---- Material supplied

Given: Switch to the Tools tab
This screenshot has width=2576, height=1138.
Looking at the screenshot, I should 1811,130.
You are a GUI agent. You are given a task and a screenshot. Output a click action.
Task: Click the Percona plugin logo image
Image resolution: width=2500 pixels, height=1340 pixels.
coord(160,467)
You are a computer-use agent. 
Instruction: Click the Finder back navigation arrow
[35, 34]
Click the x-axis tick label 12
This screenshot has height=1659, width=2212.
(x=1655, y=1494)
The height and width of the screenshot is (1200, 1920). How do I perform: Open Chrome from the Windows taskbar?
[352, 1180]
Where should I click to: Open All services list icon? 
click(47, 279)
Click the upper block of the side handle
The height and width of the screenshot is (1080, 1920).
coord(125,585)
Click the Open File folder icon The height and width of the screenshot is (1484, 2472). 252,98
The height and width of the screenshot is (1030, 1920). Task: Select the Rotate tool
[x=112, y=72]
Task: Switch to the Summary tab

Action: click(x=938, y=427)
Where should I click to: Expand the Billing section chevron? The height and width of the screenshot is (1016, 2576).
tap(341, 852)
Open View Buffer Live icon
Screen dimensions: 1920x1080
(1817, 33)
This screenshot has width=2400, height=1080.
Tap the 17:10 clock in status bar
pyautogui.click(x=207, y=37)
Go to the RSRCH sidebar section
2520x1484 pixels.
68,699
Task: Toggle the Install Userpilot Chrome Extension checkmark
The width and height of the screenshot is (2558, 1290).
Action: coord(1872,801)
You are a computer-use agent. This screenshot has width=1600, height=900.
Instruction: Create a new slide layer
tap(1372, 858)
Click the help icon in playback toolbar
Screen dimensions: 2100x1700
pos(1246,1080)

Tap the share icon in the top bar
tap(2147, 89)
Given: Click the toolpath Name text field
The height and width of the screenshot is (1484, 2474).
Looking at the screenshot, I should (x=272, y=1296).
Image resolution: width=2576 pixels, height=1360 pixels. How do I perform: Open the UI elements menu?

--------

Work instructions:
Copy every line of the data above in which the string "computer" appears.

Written answer:
You are a computer-use agent. 
You are a computer-use agent. This screenshot has width=1600, height=900.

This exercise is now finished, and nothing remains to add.